**What the exercise asks**
Skip the pictures and copy all the data that follows exactly.
::: Data for review :::
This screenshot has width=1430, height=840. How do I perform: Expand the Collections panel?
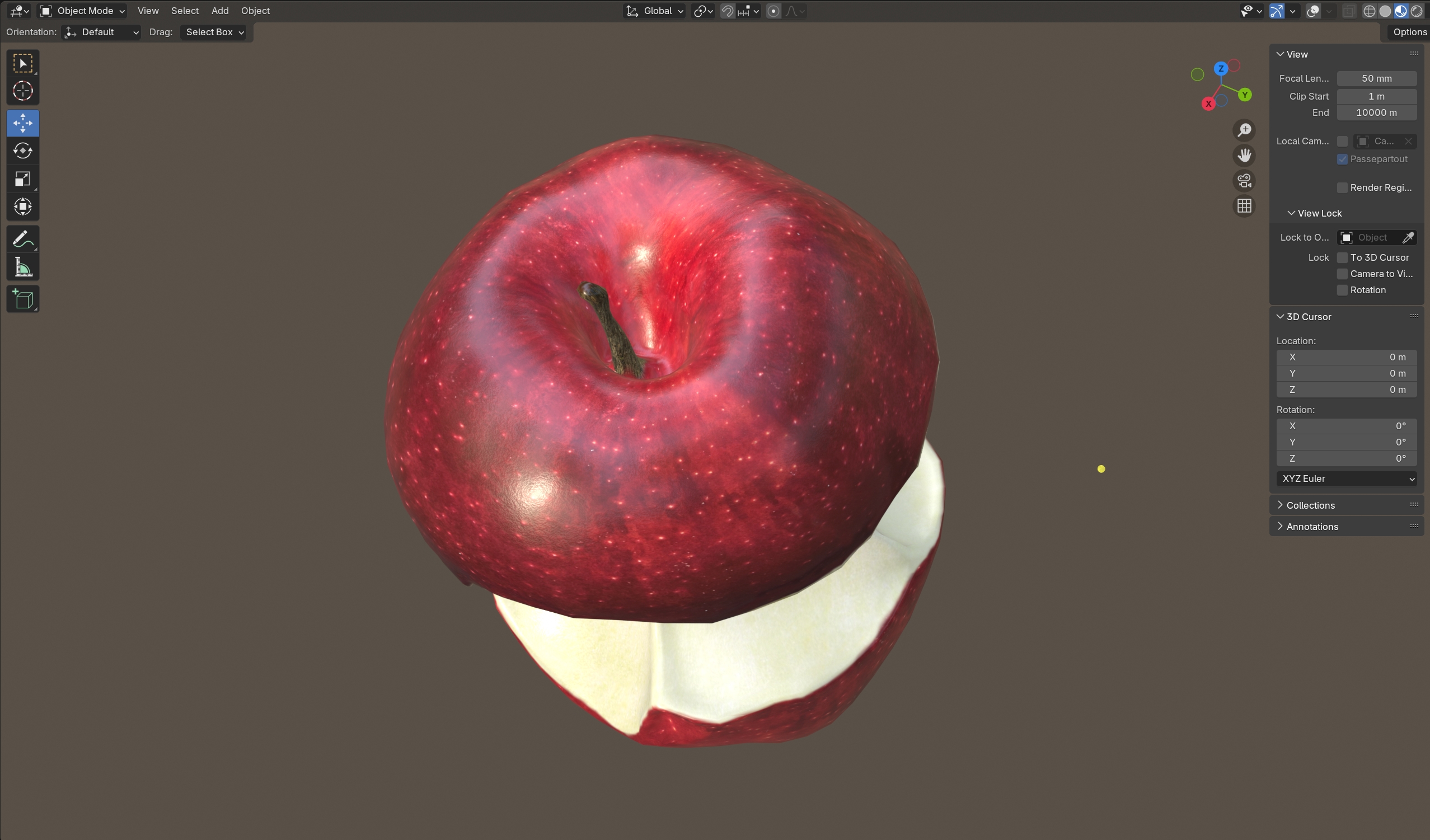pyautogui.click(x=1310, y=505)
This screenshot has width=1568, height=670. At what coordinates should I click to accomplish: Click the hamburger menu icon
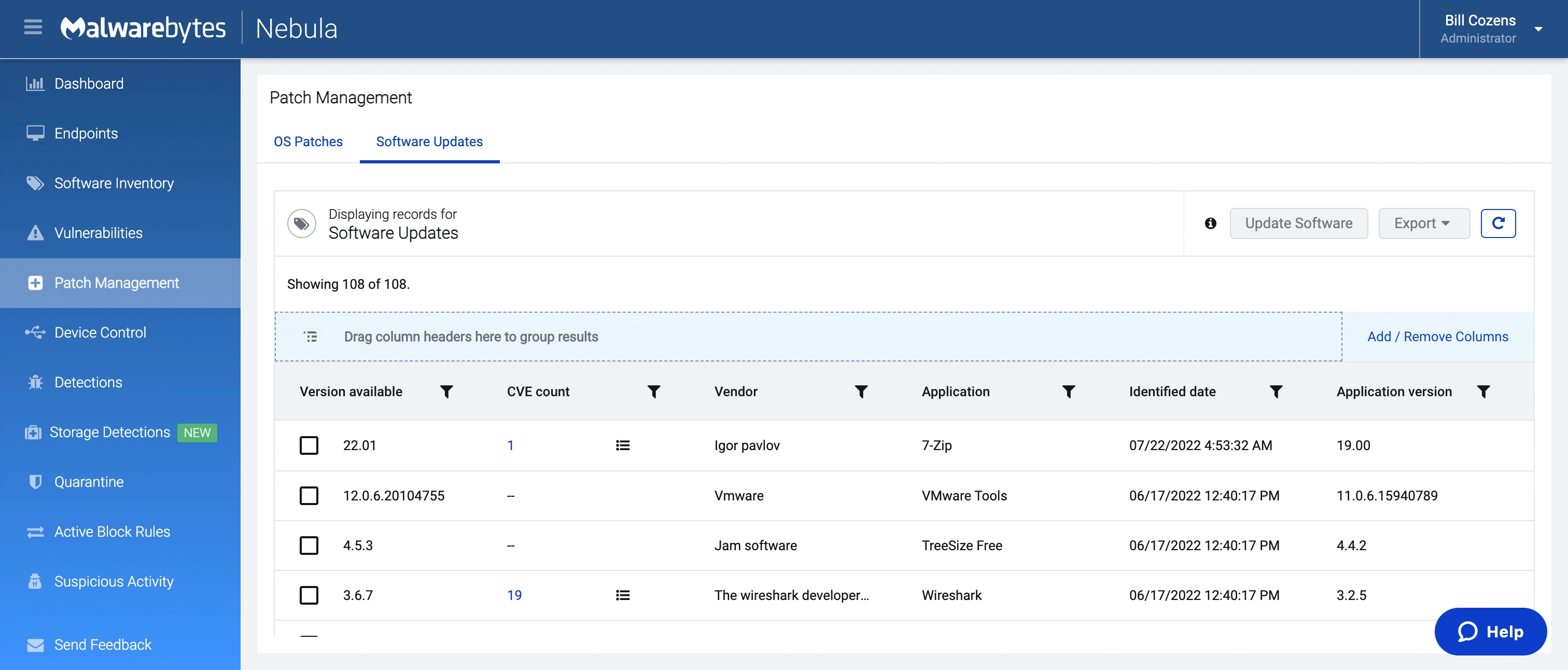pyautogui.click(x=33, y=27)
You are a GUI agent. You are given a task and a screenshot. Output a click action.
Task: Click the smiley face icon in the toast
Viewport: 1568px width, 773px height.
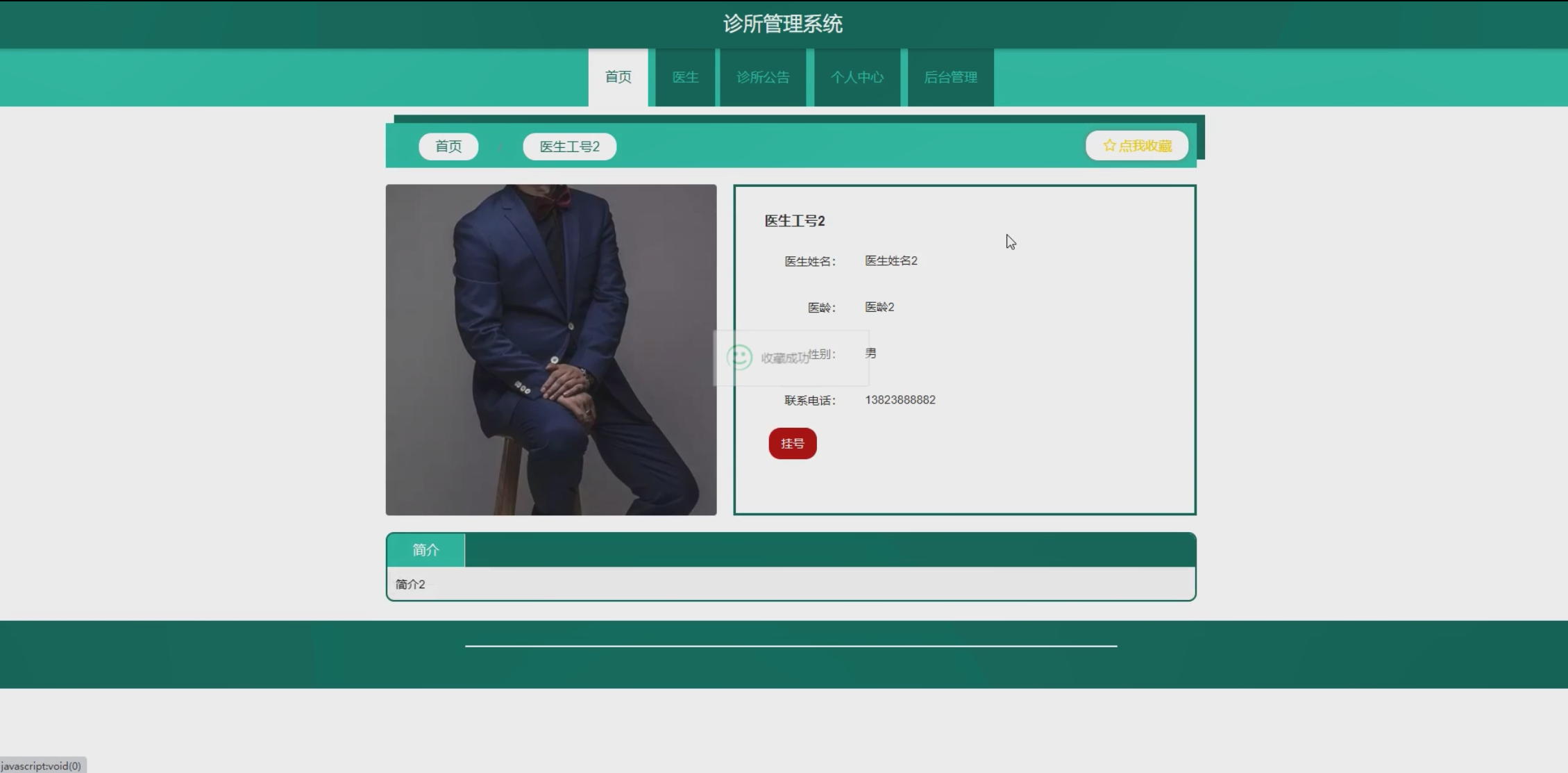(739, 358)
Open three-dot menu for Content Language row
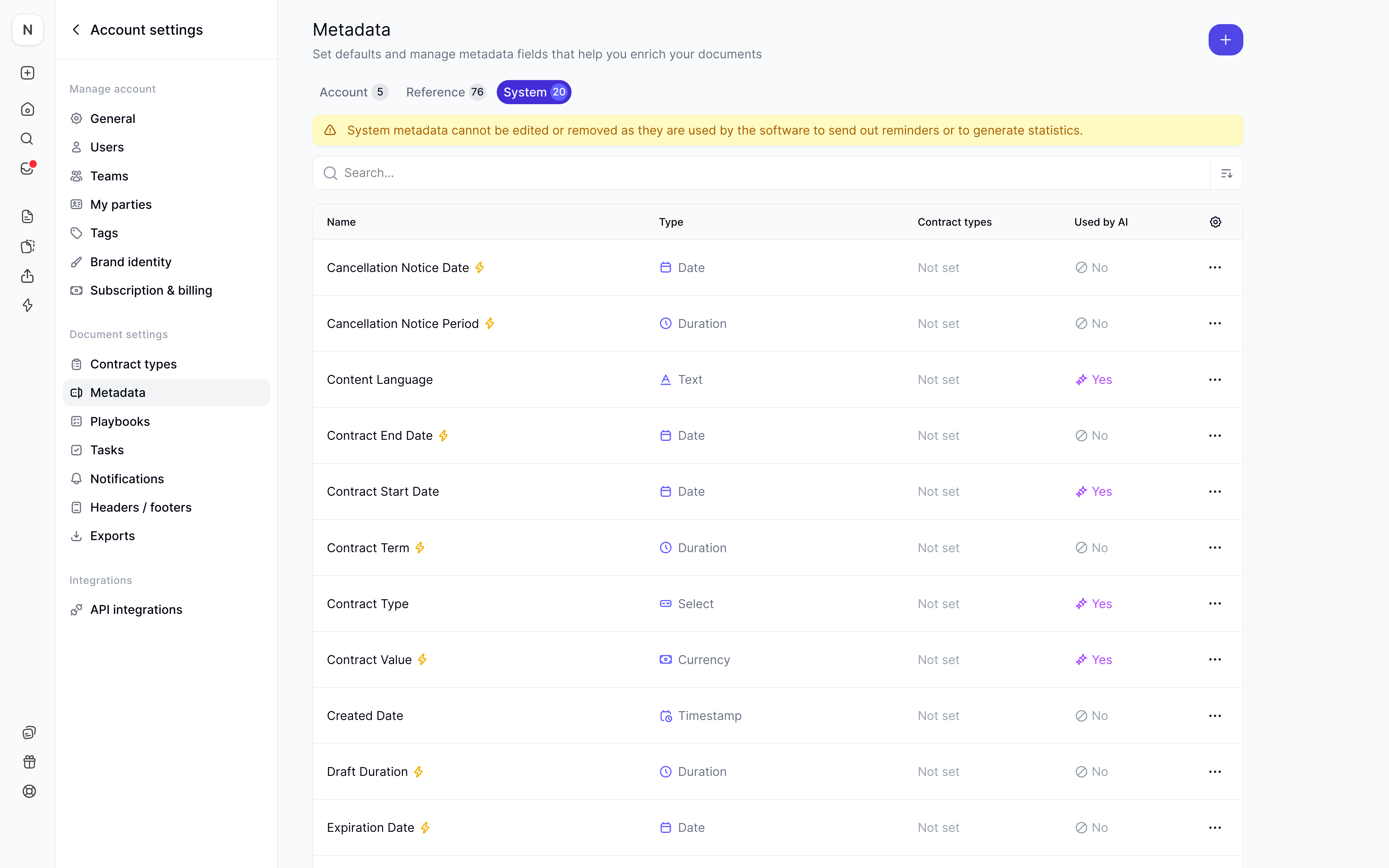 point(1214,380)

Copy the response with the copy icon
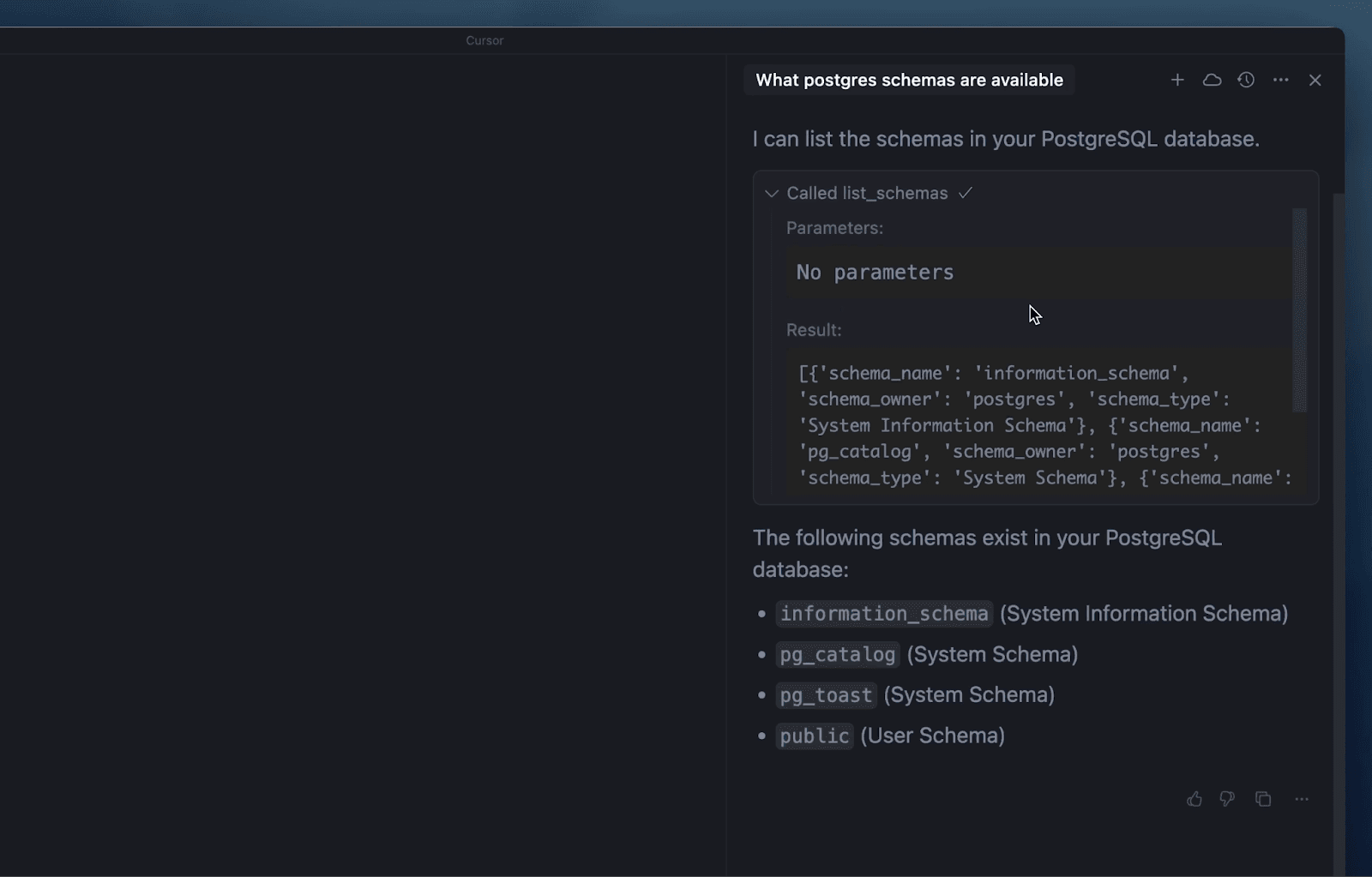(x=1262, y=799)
:::
**Output for this task**
This screenshot has width=1430, height=840. How do I perform: Expand the Collections panel?
pyautogui.click(x=1310, y=505)
This screenshot has width=1568, height=670. At what coordinates should I click to accomplish: Click the hamburger menu icon
pyautogui.click(x=33, y=27)
You are a GUI agent. You are given a task and a screenshot. Output a click action.
Task: Click the smiley face icon in the toast
Viewport: 1568px width, 773px height.
(739, 358)
Open three-dot menu for Content Language row
 point(1214,380)

Copy the response with the copy icon
(x=1262, y=799)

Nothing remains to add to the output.